The coast may be clearing on interest rates but a spluttering economy
still has the power to check runaway stock markets.
What investors have to work out is how much the economic drag is simply
the condition for relief on rates. Friday's release of January's U.S.
employment report will provide some clues - but Big Tech gave its own
readout on Thursday.
Underwhelming quarterly results from mega cap technology giants Apple,
Alphabet and Amazon provided the reality check after the bell late on
Thursday - enough to send their share prices down 3%-5% in out-of-hours
trading and knock futures on this week's soaring Nasdaq and S&P500
indices back about 1% too.
The updates have been enough to curb what had been the best three days
for Wall St indices in about four months - after the best January for
the Nasdaq in 22 years - as investors bet the U.S. Federal Reserve's
credit squeeze is near done.
Apple earnings fell short of expectations and it forecast revenue would
fall for a second quarter in a row. But even though iPhone sales fell
for the first time since 2020, it said sales were likely to improve as
production had returned to normal in China after COVID-related
shutdowns.
────────────────────
## DIRECTIONS
a. Answer these questions from the article on markets and Big Tech earnings, one line each:
(i) Which three technology companies released underwhelming quarterly results after the bell on Thursday?
(ii) What January record did the Nasdaq set?
(iii) Why did Apple say its sales were likely to improve?
b. Write the next few paragraphs of the article on markets and Big Tech earnings, starting after its last sentence.
────────────────────
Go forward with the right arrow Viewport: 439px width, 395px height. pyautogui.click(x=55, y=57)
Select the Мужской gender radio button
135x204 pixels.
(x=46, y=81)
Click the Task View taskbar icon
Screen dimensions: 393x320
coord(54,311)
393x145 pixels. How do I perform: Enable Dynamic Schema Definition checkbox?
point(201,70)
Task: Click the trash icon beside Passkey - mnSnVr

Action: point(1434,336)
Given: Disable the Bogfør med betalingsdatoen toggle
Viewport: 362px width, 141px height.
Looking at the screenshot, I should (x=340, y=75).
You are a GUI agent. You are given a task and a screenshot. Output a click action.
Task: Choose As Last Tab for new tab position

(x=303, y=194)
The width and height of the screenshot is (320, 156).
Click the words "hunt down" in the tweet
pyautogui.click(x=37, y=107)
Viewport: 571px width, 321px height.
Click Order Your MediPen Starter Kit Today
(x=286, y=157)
────────────────────
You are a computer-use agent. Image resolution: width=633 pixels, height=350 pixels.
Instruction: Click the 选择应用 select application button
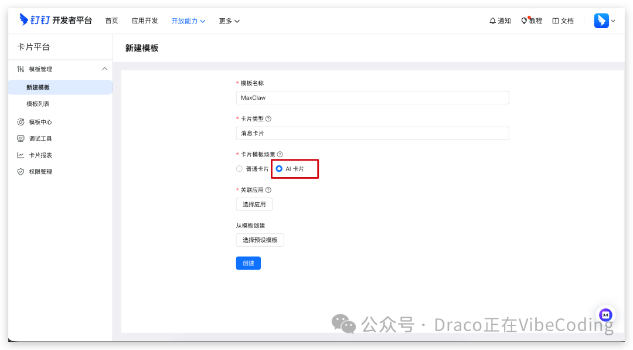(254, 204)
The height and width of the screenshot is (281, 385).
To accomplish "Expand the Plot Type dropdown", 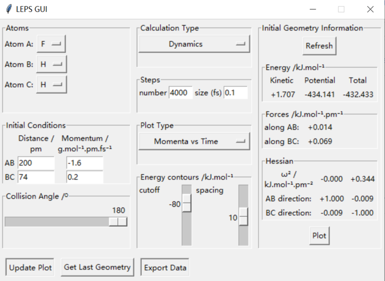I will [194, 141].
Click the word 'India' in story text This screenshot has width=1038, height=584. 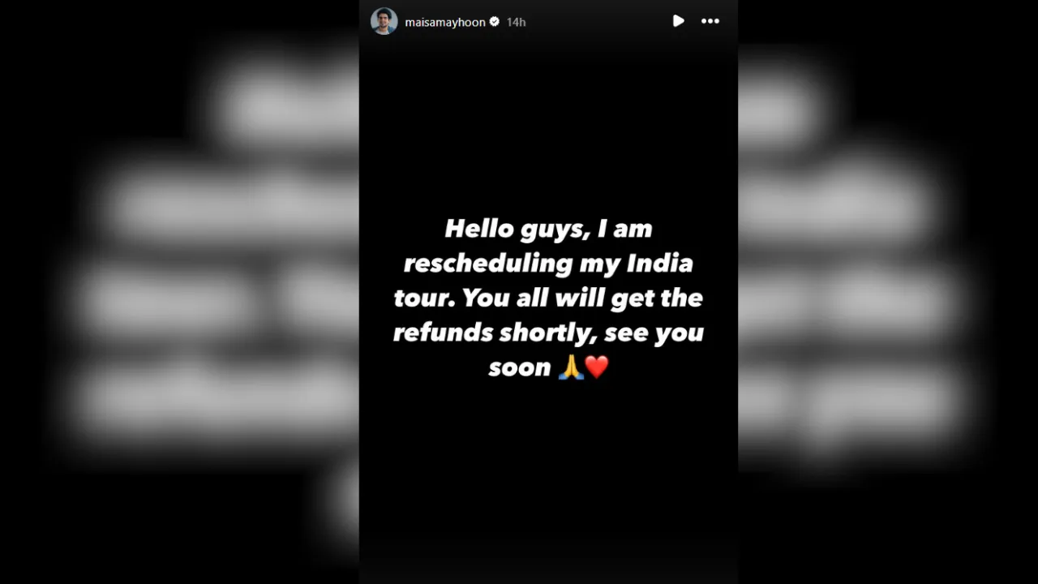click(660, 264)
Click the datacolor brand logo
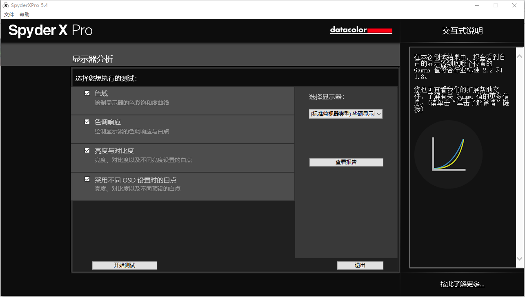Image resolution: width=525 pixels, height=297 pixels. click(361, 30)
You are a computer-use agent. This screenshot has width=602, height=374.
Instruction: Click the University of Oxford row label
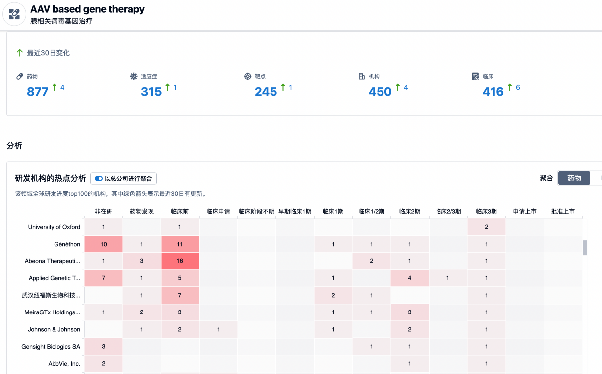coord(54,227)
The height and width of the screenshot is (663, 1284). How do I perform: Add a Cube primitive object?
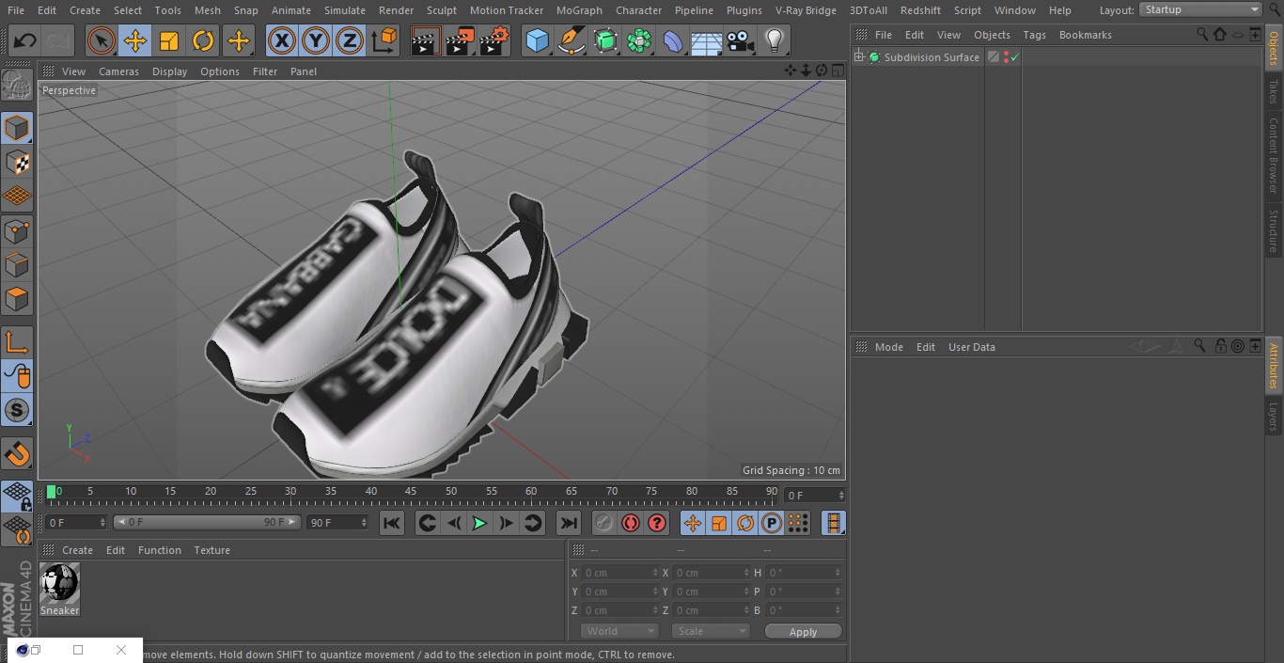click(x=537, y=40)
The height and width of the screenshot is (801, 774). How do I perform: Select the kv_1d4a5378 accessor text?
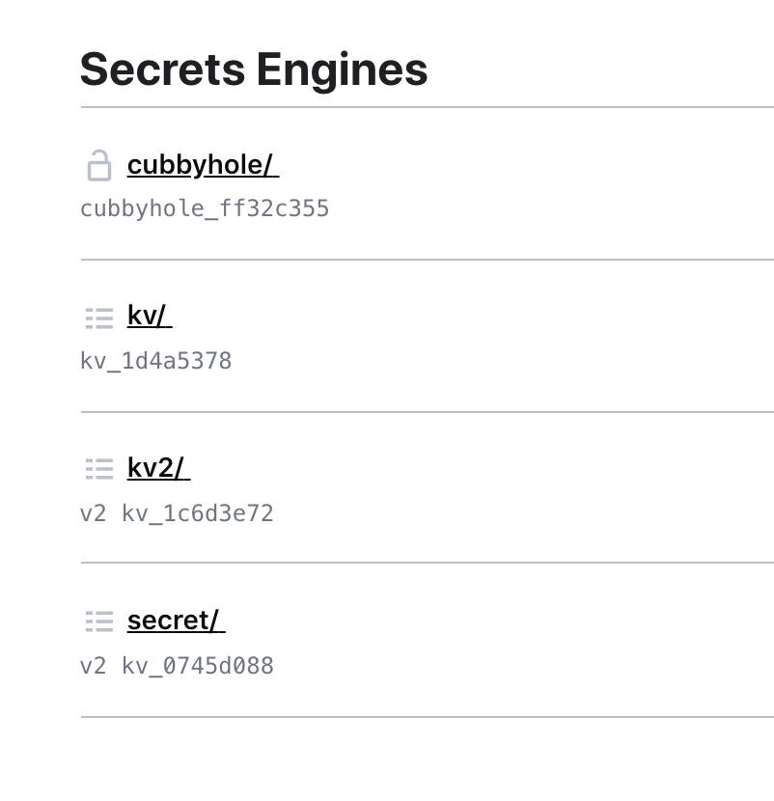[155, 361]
────────────────────
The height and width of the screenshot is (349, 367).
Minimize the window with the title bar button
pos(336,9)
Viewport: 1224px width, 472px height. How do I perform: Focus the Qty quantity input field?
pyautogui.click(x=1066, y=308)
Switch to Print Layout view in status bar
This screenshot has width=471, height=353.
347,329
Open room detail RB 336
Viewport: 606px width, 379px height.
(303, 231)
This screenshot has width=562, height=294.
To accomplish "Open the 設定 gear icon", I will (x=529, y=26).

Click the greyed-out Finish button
────────────────────
## RESPONSES IN ORDER
a.
(i) Apple, Alphabet and Amazon.
(ii) Its best January in 22 years.
(iii) Production had returned to normal in China after COVID-related shutdowns.

b.
Data on Friday backed that assertion as China's services sector activity
in January expanded for the first time in five months. Spending and
travel got a boost from the lifting of stringent COVID-19 curbs and
business confidence hit near 12-year highs.
But Alphabet also posted fourth-quarter profit and sales short of
expectations as Google's advertising clients pulled back spending from a
period of pandemic-led excess.
And Amazon said operating profit could fall to zero in the current
quarter as savings from layoffs do not make up for the financial impact
of consumers and cloud customers clamping down on spending.
To what extent layoffs in the tech sector are fanning out across the
economy will be monitored in the payrolls report later and the Fed will
be watching wage growth like a hawk.
Payrolls are expected to have risen by another brisk 185,000 last month,
although the unemployment rate likely ticked up to 3.6% from a more than
50-year low of 3.5% in December.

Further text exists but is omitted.